>> start DATASET CONTENT
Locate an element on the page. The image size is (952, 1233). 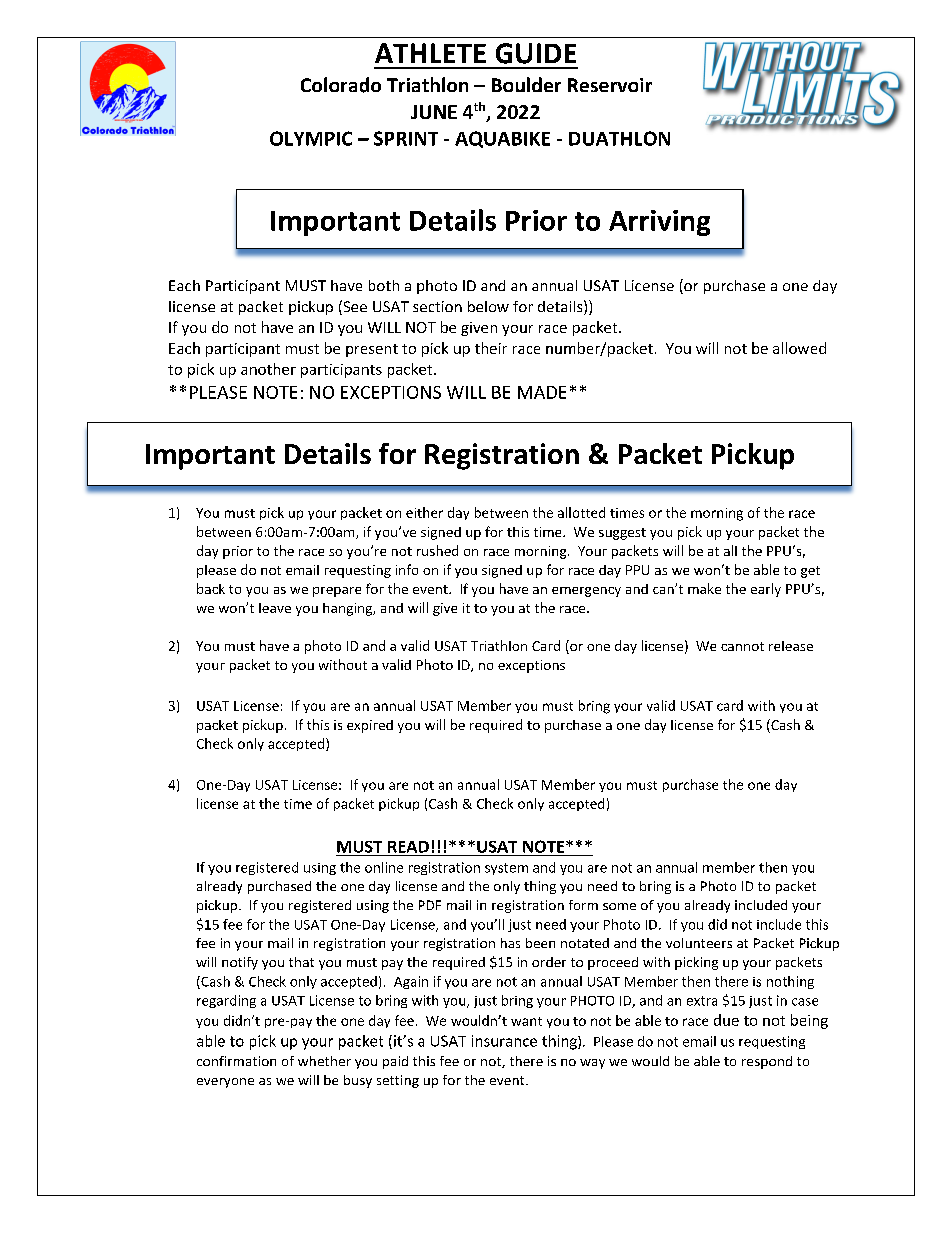
allowed is located at coordinates (799, 348).
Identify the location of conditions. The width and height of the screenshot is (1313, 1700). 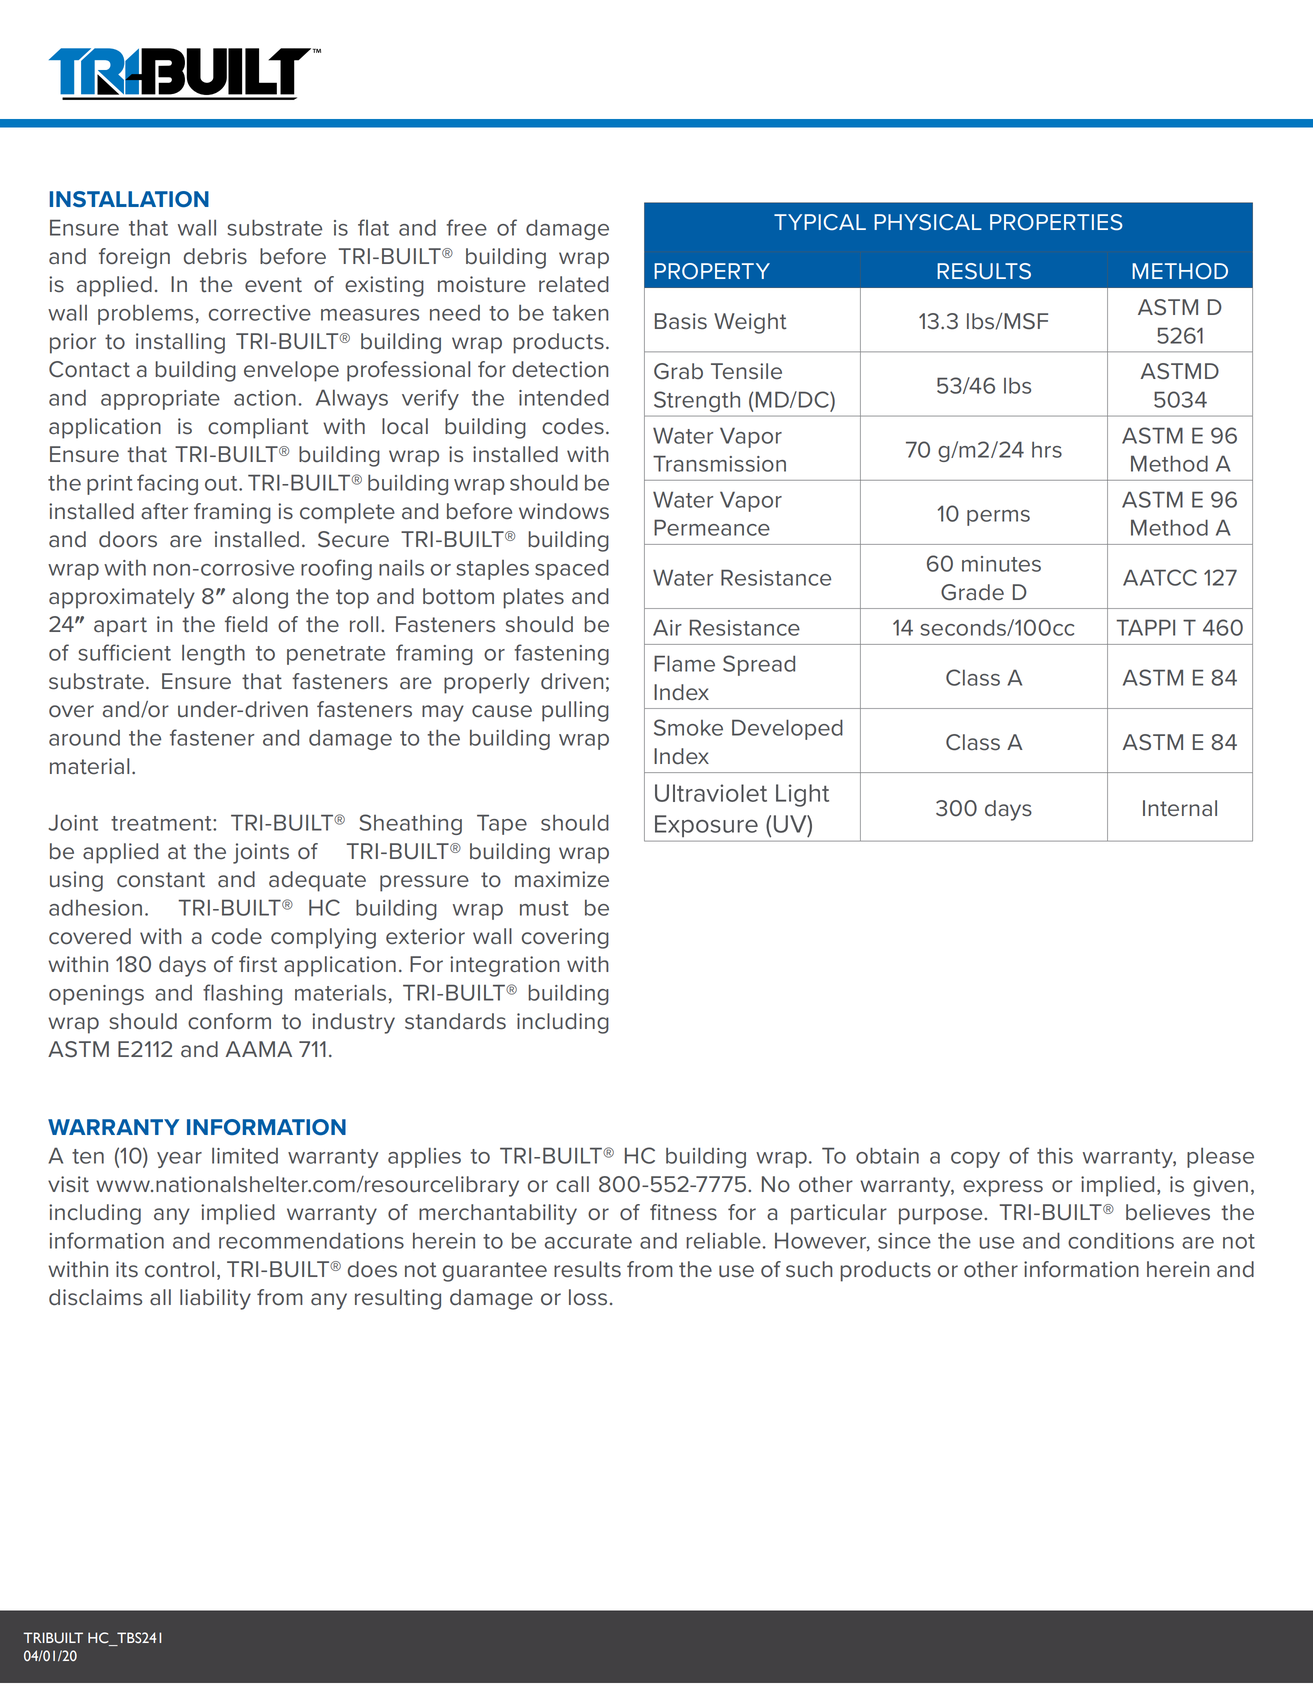
(1121, 1240).
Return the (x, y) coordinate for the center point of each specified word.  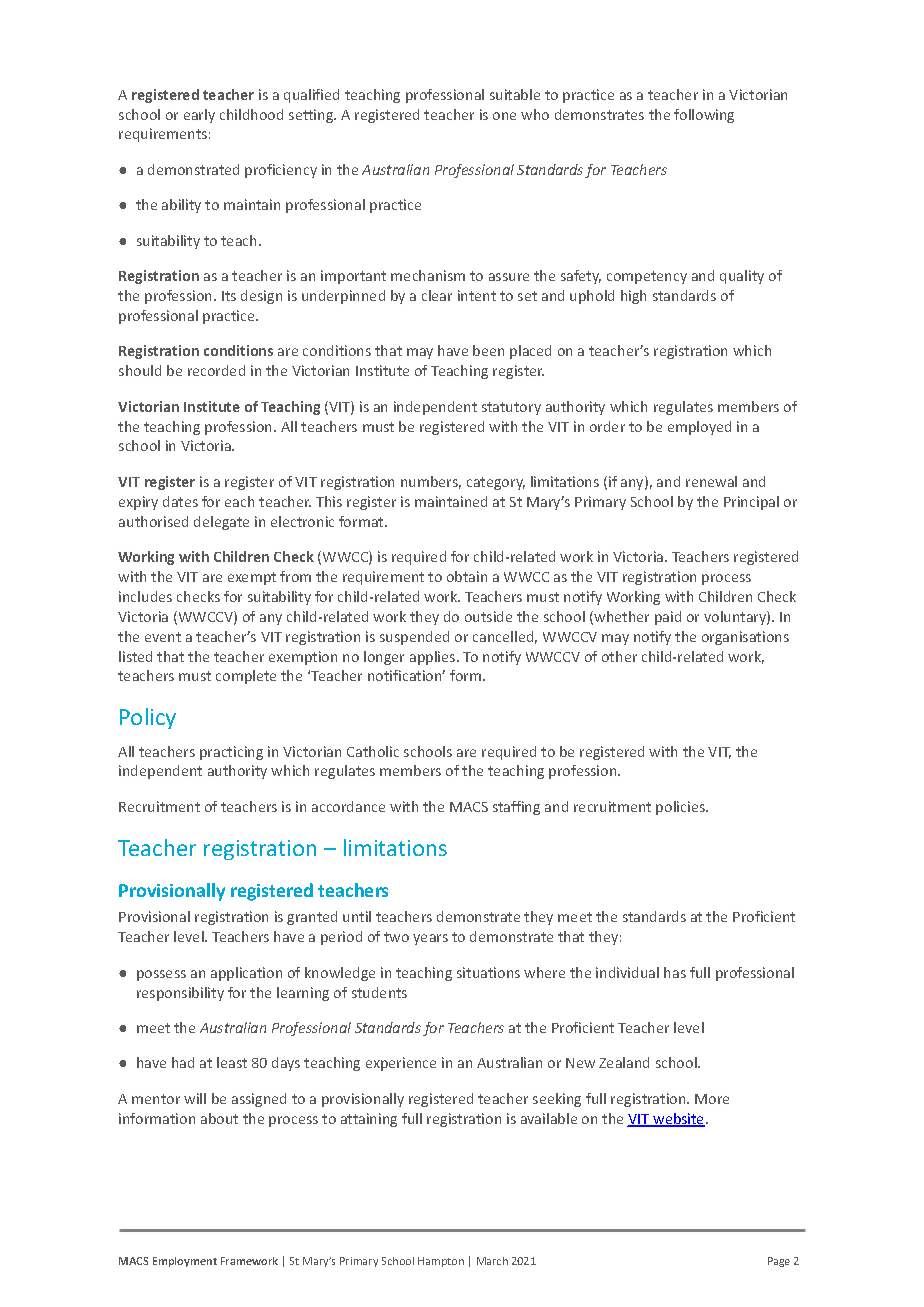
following (704, 116)
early (199, 116)
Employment (185, 1262)
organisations (745, 638)
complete (246, 677)
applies (434, 658)
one (504, 116)
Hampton (441, 1262)
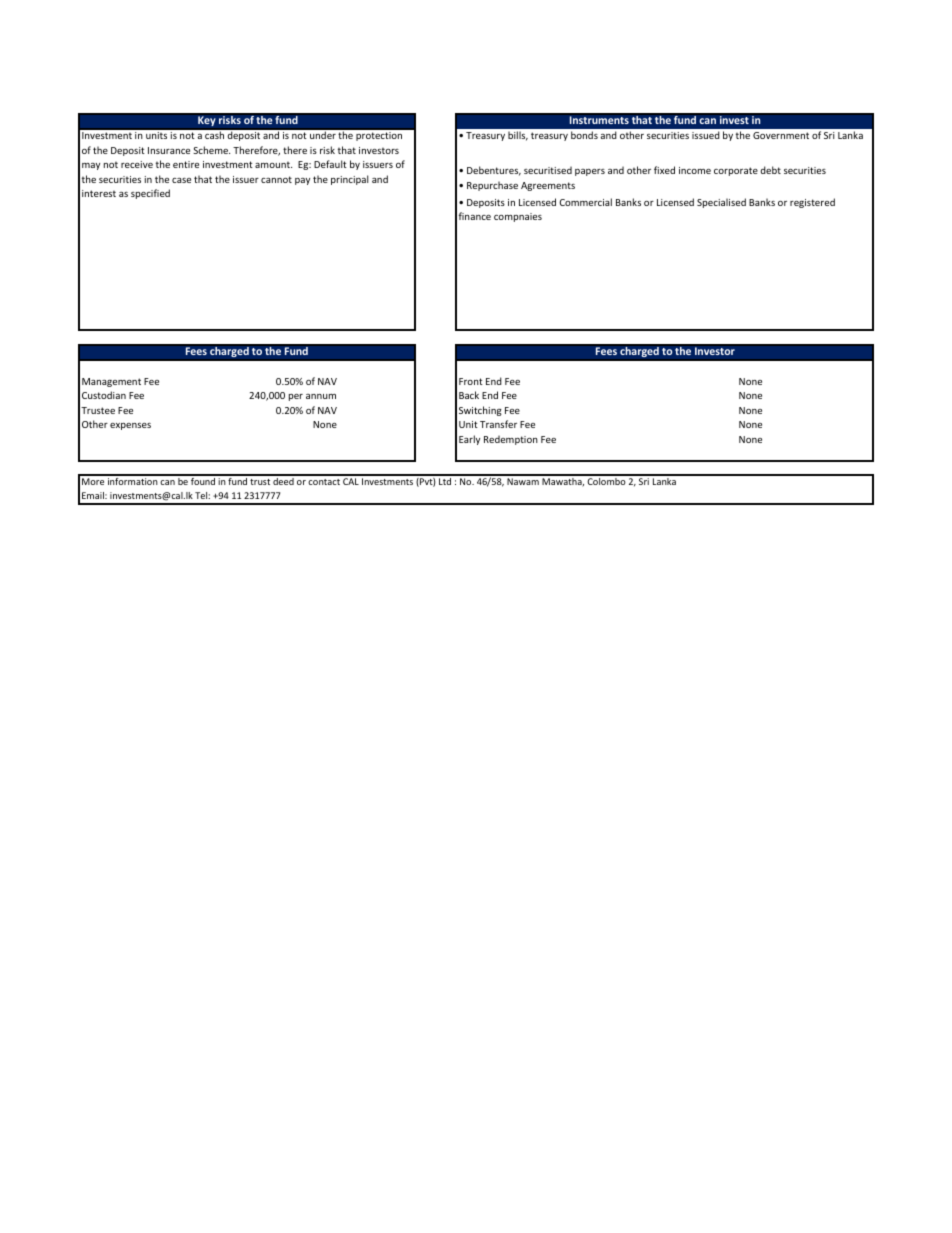 The height and width of the image is (1233, 952). Describe the element at coordinates (812, 203) in the image. I see `registered` at that location.
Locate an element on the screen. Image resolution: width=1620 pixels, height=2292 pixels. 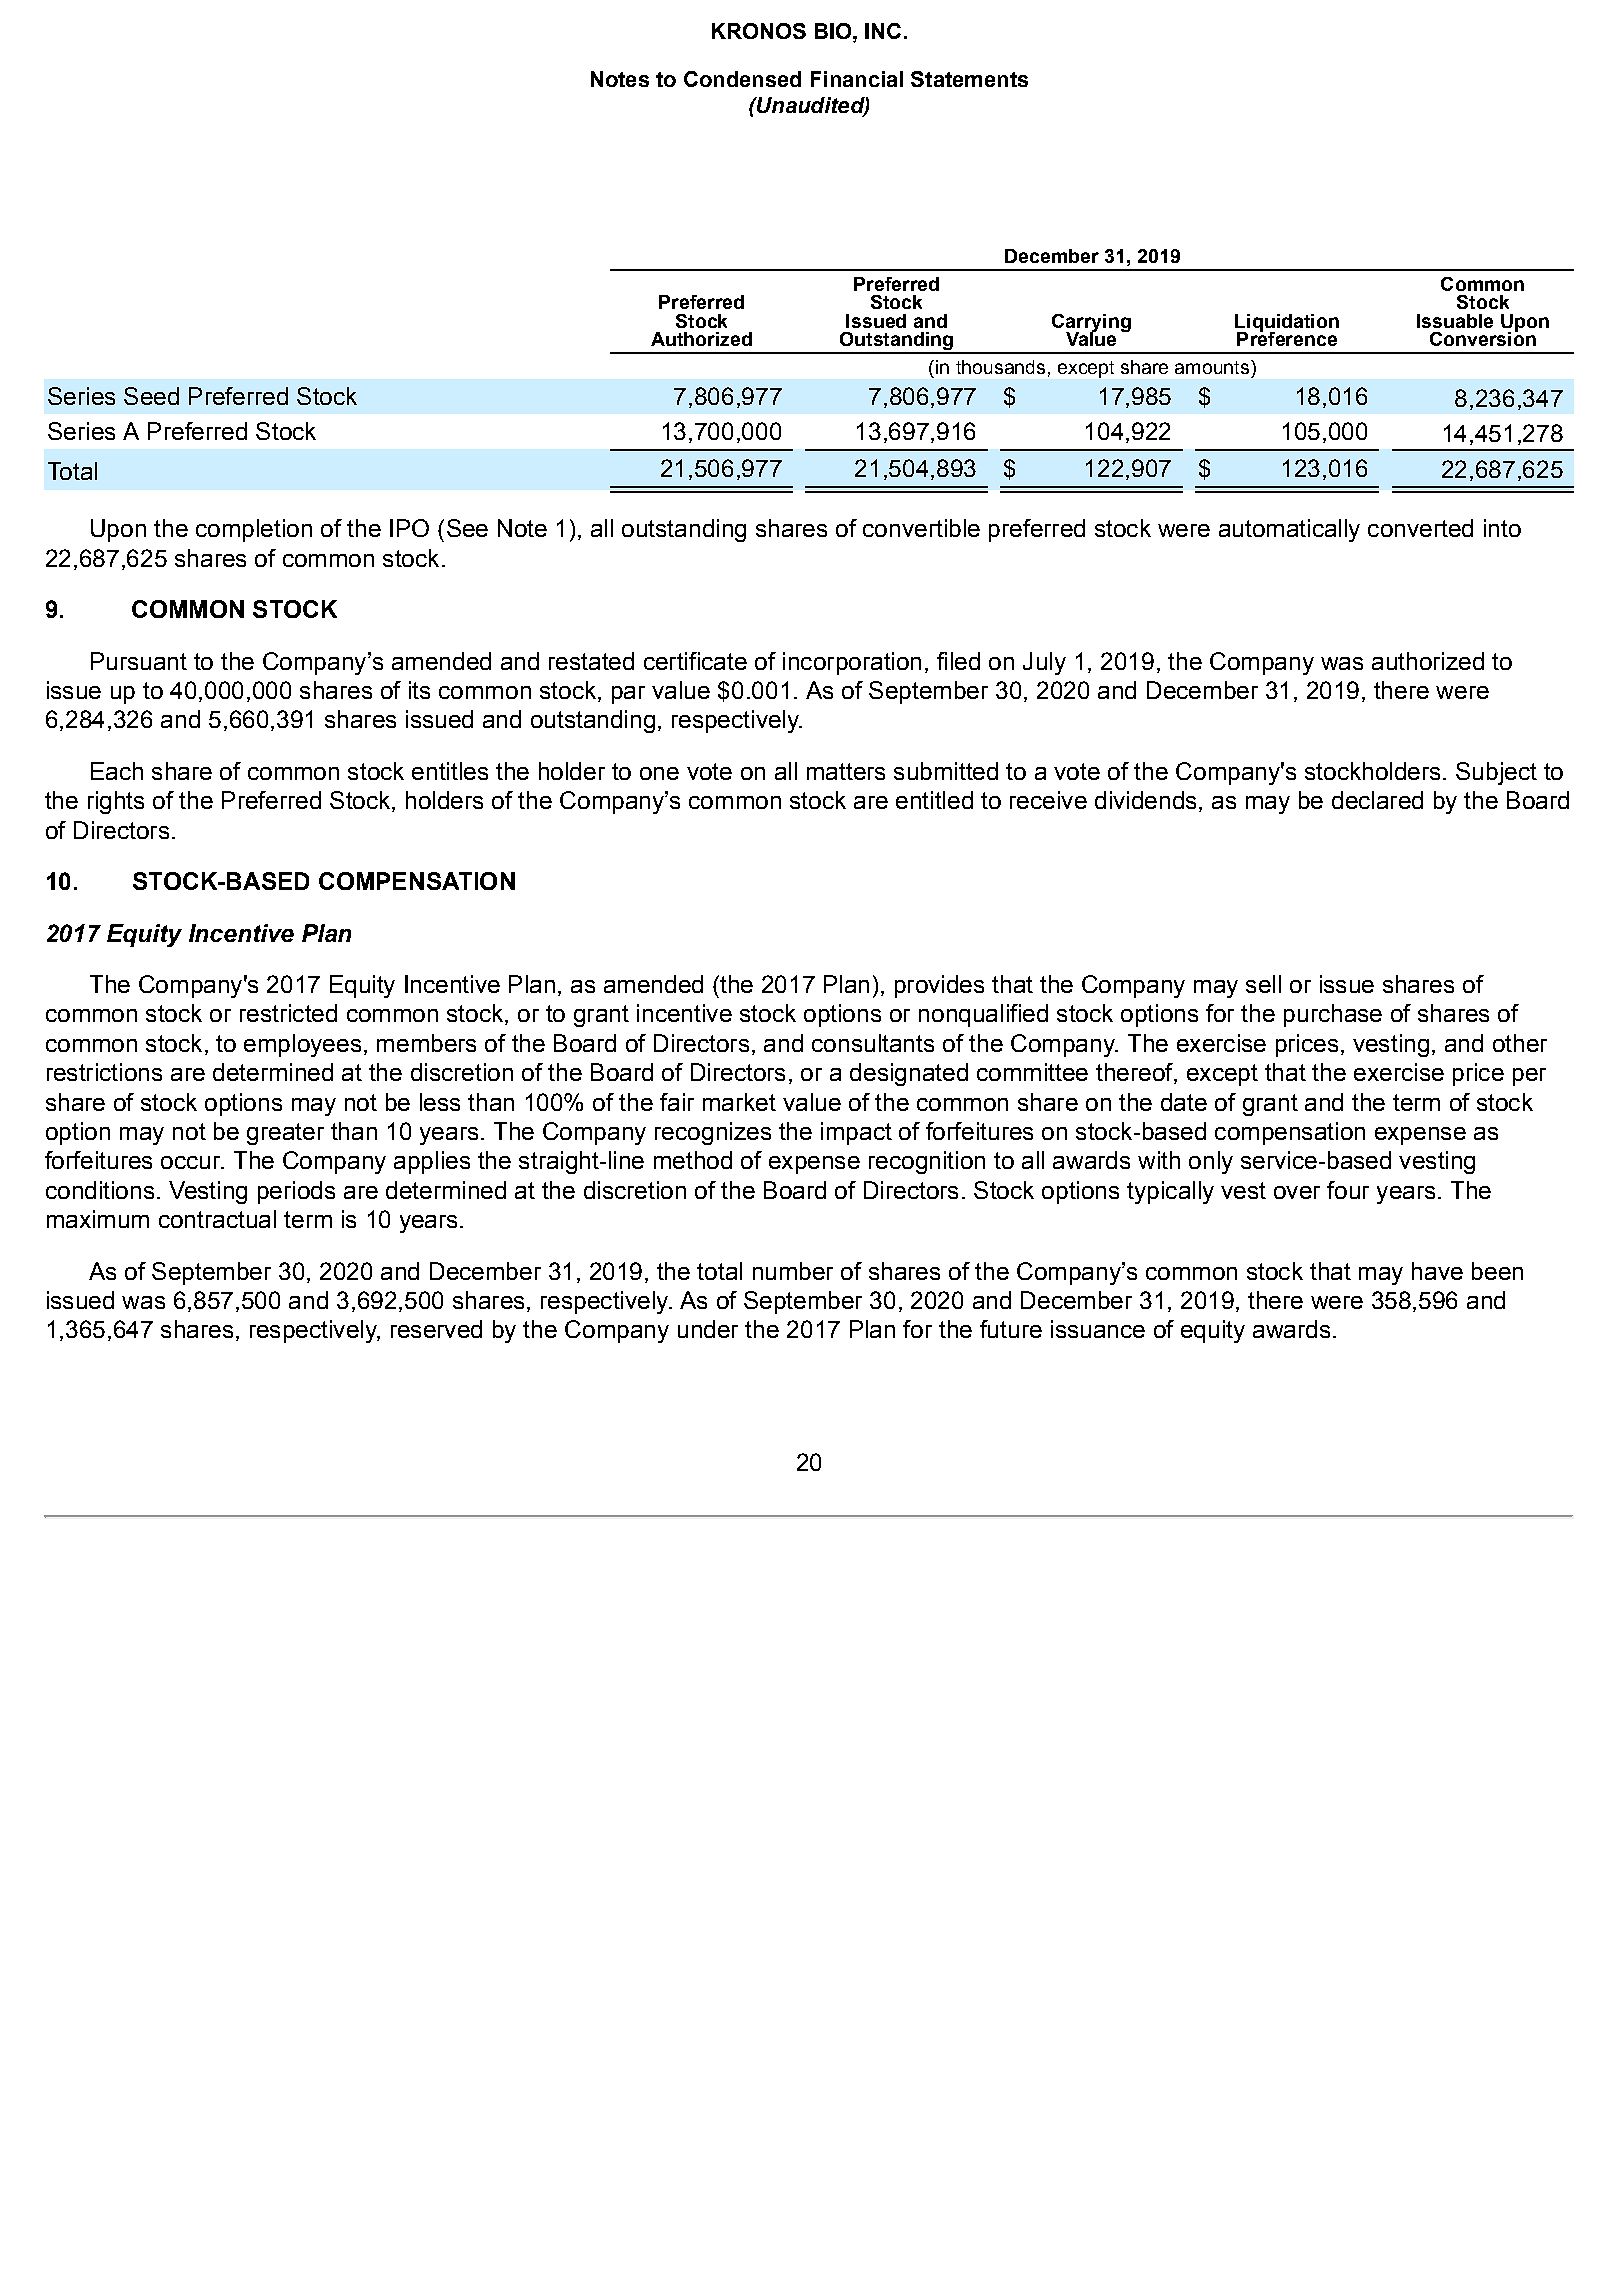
>> end DATASET CONTENT
[PROBLEM TO WORK ON]: Rewrite every line of the records above as a Markdown table with a "No." column holding the row number and a "Text" column holding the line, skipping blank lines. Leave the pictures out of the answer.

[OUTPUT OF THE TASK]:
| No. | Text |
|---|---|
| 1 | Locate an element on the page. The image size is (952, 1233).  |
| 2 | allowed is located at coordinates (799, 348). |
| 3 | Identify the location of conditions. The width and height of the screenshot is (1313, 1700).  |
| 4 | (1121, 1240). |
| 5 | Return the (x, y) coordinate for the center point of each specified word.   |
| 6 | following (704, 116) |
| 7 | early (199, 116) |
| 8 | Employment (185, 1262) |
| 9 | organisations (745, 638) |
| 10 | complete (246, 677) |
| 11 | applies (434, 658) |
| 12 | one (504, 116) |
| 13 | Hampton (441, 1262) |
| 14 |  The height and width of the image is (1233, 952). Describe the element at coordinates (812, 203) in the image. I see `registered` at that location. |
| 15 | Locate an element on the screen. Image resolution: width=1620 pixels, height=2292 pixels.  |